Même si les hommes peuvent eux aussi vivre des situations de violence et de harcèlement sur leur lieu de travail, ils ne représentent qu’une proportion infime des victimes. Le système patriarcal, ses stéréotypes et ses inégalités flagrantes en matière de relations de pouvoir sont responsables de la surexposition des femmes à ces types de violence. Il s’agit réellement d’une situation de violence fondée sur le genre des personnes.

Le harcèlement sexuel est l’une des formes de violence les plus courantes au travail. Environ 75% des femmes ayant suivi une formation professionnelle ou occupant des postes de direction ont été victimes de cette forme de violence à un moment de leur vie, selon une étude de l’Agence des droits fondamentaux de l’Union européenne (FRA) de 2014.

 

Très peu de femmes cependant n’ont le courage de rapporter le harcèlement dont elles sont victimes, la plupart du temps de peur de perdre leur emploi. Selon le rapport de l’Agence des droits fondamentaux de l’Union européenne, parmi les femmes de 15 ans et plus victimes de violences sexuelles, 32% ont déclaré que l’auteur était une collègue, un superviseur ou un client et seules 4% ont signalé cette situation à leur employeur ou à un supérieur hiérarchique.

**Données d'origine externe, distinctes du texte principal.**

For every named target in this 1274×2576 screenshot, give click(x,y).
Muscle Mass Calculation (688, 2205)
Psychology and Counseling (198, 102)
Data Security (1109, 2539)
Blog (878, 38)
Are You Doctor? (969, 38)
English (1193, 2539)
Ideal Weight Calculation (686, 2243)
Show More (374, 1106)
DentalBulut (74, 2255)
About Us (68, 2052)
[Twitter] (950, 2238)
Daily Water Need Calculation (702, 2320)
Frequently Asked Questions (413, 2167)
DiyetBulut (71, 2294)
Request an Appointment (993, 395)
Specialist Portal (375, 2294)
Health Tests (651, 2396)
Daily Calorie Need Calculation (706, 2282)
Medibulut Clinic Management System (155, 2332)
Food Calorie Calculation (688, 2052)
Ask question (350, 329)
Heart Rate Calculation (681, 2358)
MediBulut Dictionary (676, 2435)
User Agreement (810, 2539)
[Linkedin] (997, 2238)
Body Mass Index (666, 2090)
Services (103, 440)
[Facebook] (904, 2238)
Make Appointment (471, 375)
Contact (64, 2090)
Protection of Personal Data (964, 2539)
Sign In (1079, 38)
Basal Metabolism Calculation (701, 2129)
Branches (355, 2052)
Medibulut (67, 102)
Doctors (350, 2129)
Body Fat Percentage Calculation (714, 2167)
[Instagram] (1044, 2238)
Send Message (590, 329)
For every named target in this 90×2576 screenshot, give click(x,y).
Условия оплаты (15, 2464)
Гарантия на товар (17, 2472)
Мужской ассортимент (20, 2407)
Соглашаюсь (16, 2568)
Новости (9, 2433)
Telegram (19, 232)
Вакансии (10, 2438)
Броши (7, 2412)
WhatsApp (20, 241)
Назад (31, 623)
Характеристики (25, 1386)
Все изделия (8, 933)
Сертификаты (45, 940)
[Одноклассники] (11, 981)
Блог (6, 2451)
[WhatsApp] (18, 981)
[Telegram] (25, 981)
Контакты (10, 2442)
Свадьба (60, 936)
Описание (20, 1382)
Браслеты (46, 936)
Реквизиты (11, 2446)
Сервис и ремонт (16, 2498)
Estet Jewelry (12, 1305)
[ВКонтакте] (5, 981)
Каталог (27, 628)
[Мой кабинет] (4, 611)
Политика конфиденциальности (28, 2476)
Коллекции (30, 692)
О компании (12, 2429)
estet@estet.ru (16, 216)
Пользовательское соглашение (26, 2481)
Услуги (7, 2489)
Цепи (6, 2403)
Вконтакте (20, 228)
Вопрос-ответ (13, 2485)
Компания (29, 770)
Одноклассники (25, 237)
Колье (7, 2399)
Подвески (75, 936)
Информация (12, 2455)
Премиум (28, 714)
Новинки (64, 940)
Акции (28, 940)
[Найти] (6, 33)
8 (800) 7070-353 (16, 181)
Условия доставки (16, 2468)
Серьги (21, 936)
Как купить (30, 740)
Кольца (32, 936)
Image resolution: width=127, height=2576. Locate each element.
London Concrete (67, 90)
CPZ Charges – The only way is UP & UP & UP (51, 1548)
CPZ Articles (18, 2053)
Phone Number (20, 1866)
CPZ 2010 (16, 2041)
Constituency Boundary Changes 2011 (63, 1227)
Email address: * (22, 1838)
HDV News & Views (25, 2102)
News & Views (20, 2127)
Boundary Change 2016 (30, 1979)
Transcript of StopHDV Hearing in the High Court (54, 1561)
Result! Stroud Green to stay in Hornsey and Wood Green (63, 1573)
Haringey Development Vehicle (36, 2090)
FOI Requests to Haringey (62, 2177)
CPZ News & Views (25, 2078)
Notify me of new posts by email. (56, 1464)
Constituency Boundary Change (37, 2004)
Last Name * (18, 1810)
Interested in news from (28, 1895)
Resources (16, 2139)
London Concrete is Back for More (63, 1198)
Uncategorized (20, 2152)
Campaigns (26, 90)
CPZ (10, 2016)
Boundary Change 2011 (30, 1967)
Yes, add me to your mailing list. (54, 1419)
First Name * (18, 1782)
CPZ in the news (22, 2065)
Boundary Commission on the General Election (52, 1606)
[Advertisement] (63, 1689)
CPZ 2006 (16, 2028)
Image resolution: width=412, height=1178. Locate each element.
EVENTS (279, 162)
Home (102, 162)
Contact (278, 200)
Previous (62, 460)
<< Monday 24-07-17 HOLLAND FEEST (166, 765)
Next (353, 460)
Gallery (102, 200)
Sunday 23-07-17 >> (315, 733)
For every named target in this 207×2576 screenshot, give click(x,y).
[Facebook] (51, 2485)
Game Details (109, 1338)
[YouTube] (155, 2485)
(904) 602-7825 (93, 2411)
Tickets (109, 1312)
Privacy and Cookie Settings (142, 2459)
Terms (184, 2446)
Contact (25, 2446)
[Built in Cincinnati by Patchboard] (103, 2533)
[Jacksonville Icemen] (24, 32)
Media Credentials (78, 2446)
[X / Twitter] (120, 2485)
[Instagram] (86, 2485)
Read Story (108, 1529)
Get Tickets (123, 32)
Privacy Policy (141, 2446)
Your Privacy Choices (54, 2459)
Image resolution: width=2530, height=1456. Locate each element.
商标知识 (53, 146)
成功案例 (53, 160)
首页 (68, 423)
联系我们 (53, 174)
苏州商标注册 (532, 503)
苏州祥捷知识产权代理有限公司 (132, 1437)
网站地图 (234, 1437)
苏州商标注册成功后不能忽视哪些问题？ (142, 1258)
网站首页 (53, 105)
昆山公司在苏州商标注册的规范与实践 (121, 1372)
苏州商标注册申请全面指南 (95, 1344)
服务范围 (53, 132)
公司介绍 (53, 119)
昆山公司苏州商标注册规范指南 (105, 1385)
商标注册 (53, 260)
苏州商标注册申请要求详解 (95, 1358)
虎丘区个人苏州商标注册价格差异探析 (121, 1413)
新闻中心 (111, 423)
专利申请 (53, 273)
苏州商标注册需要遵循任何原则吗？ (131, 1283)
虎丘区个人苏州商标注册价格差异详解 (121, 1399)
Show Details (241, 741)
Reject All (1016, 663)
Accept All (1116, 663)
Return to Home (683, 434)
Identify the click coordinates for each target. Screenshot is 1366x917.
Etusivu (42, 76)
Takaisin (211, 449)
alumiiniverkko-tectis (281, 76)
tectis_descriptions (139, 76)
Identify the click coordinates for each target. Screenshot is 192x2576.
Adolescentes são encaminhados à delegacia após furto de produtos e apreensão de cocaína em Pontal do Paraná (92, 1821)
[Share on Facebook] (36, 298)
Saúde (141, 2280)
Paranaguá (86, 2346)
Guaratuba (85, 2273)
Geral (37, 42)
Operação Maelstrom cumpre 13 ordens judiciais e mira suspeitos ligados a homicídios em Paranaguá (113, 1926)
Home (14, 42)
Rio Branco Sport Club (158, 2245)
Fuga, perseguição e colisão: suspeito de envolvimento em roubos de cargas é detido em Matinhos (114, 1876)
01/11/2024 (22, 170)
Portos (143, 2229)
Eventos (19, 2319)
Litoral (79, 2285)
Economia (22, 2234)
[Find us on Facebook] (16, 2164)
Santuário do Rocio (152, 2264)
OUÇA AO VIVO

À Dianova, nous nous engageons à promouvoir l’égalité des sexes par l’éducation, la participation citoyenne et via des actions de plaidoyer visant à aider à changer ces structures sociales et contribuer ainsi à réduire la violence à l’égard des femmes. Dans le cadre de la campagne de 16 jours de sensibilisation à la violence sexiste, nous avons créé un document qui entend aider les personnes à reconnaître le harcèlement sexuel, à le prévenir, à le combattre si nécessaire et à encourager les victimes à signaler les actes dont elles sont victimes.

Le document s’adresse aux employés et aux employeurs et comprend des conseils pour prévenir ou faire face au harcèlement sexuel. Par exemple, le document inclut une liste de comportements à éviter systématiquement. Une section en particulier aborde les différentes mesures que les employeurs peuvent prendre pour réduire le risque de harcèlement sexuel sur le lieu de travail, par exemple la mise en œuvre de politiques claires en la matière et une définition précises de ce qu’est le harcèlement dans les manuels destinés aux employés

En conclusion, le harcèlement sexuel doit être considéré comme une forme de violence sexiste et une violation des droits humains  plutôt que comme un simple « mauvais comportement » afin d’ouvrir de nouveaux domaines de responsabilité et de réparation.

Nous devons nous engager dans une lutte gagnante contre le harcèlement au travail en remettant en question le comportement général du personnel d’une entreprise, sa culture collective et, au-delà, la société en général. C’est une responsabilité collective que nous devons tous assumer.